Reading compiler feedback is the only way to understand what information the compiler is able to determine about your code and what actions it takes based on this information. The compiler may choose to rearrange the loops in your code, break them into more manageable chunks, parallelize the code to run using vector instructions such as SSE or AVX, or maybe not do anything at all because it is unable to determine what optimizations will be safe and profitable. Frequently the programmer will know information about the code that the compiler is not able to learn on its own, resulting in the compiler missing optimization and parallelization opportunities. Throughout this chapter we will be providing the compiler with more information to improve the actions it takes to optimize and parallelize this code. This is, in many ways, the primary goal of OpenACC programming: providing the compiler with enough additional information about the code that it can made good decisions on how to parallelize it to any hardware.

Exploring the CPU performance table we see that there’s three functions of interest: matvec, waxpy, and dot. The fourth most time-consuming routine is allocate_3d_poisson_matrix, which is an initialization routine that is only run once, so it will be ignored. Examining the code shows that the matvec routine contains a doubly nested loop that performance a sparse matrix/vector product and the other two routines both contain a single loop that perform two common vector operations (aX + bY and dot product). These are the three loop nests where we will focus our efforts to parallelize the benchmark.

Describe Parallelism

Now that we know where the code is spending its time, let’s begin to parallelize the important loops.
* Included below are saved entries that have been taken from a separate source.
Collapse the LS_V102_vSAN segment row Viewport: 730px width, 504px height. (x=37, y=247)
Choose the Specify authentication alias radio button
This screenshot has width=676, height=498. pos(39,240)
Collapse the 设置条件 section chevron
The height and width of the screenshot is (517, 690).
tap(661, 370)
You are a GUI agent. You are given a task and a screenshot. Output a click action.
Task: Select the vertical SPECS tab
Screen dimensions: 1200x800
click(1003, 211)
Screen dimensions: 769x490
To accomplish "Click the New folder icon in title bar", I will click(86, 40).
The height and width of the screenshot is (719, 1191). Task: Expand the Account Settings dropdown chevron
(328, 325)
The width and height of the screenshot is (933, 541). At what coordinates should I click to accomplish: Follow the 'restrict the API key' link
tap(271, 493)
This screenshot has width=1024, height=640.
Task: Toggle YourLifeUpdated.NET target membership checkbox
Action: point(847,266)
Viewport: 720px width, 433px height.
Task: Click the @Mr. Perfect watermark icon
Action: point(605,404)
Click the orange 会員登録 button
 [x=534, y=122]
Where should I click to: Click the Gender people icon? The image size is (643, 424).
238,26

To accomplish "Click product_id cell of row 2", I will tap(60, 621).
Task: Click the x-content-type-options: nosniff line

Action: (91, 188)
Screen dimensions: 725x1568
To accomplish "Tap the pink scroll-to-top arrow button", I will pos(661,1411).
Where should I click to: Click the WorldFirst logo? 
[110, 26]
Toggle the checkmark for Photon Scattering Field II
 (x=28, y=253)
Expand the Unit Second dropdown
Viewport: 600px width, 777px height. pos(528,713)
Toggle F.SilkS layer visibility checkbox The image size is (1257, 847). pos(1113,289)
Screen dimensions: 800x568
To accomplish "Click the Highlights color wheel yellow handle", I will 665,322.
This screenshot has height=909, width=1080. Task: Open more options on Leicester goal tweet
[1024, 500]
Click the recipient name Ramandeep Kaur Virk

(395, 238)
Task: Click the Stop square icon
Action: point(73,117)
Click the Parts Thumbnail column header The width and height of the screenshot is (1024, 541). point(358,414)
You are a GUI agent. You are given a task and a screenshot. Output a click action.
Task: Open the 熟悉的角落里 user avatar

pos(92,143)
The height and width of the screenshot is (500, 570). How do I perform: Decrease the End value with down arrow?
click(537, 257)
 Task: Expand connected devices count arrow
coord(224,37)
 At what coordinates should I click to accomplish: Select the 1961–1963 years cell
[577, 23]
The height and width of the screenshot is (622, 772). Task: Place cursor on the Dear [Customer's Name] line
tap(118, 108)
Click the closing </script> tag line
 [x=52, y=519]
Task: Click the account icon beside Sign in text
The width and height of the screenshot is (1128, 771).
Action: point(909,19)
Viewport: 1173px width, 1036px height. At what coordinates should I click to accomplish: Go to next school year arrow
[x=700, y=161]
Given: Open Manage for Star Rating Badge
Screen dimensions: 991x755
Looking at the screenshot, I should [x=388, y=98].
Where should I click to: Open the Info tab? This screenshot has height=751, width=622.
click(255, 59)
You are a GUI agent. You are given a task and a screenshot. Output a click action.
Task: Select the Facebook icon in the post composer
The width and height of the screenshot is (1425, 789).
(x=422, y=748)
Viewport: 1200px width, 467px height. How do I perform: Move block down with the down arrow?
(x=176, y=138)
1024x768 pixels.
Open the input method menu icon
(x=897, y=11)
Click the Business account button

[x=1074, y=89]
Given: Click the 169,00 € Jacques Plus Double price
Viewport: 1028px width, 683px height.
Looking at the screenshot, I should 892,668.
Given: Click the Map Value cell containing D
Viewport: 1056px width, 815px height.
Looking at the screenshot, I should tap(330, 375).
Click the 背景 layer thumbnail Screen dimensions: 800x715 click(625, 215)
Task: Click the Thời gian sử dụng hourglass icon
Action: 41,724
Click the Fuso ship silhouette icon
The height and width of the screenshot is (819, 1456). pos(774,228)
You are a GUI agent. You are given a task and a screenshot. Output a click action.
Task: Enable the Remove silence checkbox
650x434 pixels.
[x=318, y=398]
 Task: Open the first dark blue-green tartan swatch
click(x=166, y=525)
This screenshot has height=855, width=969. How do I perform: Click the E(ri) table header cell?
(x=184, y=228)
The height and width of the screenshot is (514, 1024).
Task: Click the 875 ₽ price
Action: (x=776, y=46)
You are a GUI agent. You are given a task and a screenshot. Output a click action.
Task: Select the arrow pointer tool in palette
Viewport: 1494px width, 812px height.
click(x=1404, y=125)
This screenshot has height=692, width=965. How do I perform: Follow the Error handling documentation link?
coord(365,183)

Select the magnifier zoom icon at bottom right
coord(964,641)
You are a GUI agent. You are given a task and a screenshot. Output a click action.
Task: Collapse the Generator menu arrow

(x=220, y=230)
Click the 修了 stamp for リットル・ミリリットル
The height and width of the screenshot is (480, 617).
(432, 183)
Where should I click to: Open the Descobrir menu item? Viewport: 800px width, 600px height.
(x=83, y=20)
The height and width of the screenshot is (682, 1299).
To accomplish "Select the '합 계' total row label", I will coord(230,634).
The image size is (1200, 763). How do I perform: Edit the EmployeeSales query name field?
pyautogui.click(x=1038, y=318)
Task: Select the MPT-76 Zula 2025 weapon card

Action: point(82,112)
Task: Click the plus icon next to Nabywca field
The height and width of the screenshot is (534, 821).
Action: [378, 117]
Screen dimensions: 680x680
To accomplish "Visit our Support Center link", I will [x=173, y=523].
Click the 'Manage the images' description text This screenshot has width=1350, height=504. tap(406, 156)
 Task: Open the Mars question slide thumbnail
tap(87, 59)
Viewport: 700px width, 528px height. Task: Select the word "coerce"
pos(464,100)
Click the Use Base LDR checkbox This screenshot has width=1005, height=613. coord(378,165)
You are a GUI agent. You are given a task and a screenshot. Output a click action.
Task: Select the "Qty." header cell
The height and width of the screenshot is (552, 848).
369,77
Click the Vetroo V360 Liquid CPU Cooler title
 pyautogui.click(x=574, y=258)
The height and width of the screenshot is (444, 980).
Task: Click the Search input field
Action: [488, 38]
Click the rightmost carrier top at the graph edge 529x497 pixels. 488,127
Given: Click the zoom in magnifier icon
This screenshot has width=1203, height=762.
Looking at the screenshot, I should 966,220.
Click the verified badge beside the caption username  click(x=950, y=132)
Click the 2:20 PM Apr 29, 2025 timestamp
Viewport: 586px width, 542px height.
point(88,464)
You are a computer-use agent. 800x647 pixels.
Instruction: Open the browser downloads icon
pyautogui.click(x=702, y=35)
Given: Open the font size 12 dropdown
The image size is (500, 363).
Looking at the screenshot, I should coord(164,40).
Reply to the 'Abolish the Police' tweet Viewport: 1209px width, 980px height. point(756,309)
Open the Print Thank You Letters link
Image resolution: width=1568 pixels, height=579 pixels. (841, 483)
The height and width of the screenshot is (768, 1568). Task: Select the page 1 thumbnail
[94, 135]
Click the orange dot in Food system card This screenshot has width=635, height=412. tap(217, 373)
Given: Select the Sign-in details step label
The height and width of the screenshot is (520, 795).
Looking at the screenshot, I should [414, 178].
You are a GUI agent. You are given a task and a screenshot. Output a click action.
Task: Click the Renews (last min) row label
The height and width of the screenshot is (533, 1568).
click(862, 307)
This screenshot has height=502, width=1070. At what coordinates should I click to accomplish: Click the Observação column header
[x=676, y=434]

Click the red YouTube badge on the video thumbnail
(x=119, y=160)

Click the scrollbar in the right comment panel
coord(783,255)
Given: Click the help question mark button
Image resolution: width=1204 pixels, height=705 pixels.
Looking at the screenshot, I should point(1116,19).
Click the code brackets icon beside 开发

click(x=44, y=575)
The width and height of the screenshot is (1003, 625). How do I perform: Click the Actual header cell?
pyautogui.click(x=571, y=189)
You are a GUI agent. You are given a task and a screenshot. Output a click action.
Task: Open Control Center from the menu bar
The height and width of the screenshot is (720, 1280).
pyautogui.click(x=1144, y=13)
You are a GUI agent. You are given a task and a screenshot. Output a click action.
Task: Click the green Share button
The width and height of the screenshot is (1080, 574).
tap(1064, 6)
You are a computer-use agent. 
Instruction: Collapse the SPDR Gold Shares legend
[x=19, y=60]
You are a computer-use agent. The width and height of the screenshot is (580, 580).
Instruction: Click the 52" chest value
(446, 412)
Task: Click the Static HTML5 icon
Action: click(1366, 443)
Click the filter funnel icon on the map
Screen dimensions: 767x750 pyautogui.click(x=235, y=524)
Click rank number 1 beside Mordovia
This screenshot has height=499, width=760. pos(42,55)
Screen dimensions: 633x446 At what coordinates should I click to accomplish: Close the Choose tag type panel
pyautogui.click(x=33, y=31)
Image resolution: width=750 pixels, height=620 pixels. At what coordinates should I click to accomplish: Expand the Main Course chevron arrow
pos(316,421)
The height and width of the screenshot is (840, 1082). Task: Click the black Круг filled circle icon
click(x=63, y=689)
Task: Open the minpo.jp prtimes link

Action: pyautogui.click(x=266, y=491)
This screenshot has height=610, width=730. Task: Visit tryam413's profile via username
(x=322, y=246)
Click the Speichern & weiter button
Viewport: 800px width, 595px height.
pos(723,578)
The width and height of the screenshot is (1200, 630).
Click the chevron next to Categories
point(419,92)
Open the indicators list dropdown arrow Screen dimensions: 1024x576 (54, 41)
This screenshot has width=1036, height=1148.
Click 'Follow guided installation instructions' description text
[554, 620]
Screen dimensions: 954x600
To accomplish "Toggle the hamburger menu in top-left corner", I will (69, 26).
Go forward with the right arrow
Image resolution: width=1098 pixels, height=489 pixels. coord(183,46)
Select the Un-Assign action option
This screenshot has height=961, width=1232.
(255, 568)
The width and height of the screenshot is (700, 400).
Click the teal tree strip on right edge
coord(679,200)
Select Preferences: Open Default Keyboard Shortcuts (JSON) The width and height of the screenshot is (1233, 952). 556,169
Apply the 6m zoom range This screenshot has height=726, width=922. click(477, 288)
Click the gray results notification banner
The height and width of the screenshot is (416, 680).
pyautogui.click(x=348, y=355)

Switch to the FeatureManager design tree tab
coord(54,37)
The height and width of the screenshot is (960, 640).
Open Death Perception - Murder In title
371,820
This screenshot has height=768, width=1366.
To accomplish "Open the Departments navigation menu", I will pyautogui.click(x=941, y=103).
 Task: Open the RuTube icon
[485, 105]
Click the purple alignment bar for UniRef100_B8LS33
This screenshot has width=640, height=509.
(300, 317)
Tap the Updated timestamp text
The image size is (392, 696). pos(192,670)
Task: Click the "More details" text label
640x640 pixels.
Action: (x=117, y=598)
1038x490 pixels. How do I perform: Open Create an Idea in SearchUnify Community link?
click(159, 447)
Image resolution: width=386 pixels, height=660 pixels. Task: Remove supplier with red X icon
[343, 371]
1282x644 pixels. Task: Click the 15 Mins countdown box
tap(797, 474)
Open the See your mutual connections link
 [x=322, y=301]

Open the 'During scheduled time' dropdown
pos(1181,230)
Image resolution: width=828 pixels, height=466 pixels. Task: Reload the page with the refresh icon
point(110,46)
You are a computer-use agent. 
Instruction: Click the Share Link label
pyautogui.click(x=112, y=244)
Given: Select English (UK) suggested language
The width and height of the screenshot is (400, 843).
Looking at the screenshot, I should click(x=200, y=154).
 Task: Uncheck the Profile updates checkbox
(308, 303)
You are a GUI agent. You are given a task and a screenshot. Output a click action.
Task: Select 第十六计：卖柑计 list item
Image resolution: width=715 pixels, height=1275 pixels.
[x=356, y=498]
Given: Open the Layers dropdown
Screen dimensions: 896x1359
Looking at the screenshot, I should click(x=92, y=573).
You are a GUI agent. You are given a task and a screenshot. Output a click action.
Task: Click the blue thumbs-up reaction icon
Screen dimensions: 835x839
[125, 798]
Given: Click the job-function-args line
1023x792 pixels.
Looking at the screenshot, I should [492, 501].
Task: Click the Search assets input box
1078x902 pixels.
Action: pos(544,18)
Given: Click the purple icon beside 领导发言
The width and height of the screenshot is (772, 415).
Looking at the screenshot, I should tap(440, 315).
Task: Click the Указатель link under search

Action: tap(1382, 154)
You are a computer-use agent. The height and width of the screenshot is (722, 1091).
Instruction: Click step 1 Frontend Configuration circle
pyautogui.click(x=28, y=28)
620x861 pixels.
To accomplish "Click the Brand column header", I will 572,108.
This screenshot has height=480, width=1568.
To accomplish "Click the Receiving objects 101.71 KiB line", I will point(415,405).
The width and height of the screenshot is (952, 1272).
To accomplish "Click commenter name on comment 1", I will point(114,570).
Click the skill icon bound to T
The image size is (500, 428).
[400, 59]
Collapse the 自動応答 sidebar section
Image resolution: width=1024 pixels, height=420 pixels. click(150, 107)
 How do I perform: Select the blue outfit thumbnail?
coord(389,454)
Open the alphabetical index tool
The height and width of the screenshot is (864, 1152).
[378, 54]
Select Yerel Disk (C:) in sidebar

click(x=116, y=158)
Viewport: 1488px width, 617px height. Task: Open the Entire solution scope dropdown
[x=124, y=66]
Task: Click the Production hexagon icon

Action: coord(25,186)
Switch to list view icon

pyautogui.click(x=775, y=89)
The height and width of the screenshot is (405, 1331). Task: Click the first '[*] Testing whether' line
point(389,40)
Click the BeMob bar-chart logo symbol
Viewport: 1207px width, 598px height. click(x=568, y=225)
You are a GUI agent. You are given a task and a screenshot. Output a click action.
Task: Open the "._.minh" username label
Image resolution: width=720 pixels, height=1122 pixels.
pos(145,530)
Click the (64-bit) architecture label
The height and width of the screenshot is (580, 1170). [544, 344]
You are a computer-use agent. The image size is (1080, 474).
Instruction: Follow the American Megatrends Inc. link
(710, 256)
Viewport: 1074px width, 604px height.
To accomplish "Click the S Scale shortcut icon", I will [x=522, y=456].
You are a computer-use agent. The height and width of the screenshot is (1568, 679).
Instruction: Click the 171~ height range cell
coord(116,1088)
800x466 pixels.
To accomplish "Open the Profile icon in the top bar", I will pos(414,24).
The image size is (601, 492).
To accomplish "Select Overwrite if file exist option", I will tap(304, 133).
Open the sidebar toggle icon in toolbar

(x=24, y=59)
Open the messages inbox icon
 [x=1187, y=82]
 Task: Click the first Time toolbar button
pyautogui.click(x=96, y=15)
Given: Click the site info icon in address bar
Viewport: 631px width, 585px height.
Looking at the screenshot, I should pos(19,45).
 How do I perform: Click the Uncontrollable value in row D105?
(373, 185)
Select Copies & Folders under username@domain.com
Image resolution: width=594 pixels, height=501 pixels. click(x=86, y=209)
It is generally a best practice to start at the top of the time-consuming routines and work your way down, since speeding up a routine that takes up 75% of the execution time will have a much greater impact on the performance of the code than speeding up one that only takes up 15%. That would mean that we should focus our effort first on the matvec routine and then move on to waxpby and dot. Since this may be your first ever OpenACC code, however, let’s start with the simplest of these three functions and work our way up to the more complex. The reason against starting with matvec will become evident shortly.

Accelerating Waxpby

On line 33 of vector_functions.h we’ll begin by parallelizing the waxpby routine. This function contains just one loop, which we will parallelize by adding the OpenACC kernels pragma immediately before the start of the loop. With this pragma added we need to inform the compiler that we are providing it with OpenACC pragmas and ask it to build the code for a target accelerator. I will be running the code on a machine that contains an NVIDIA Tesla K20c GPU, so I will choose the tesla accelerator target. Enable OpenACC for NVIDIA GPUs using the −ta=tesla command-line option. Although the compiler is targeting NVIDIA Tesla GPUs, which are intended for datacenter environments, the resulting code should run on other NVIDIA GPUs as well. The Makefile changes can be found in Fig. 5 and the compiler feedback for the waxpby routine is found in Fig. 6.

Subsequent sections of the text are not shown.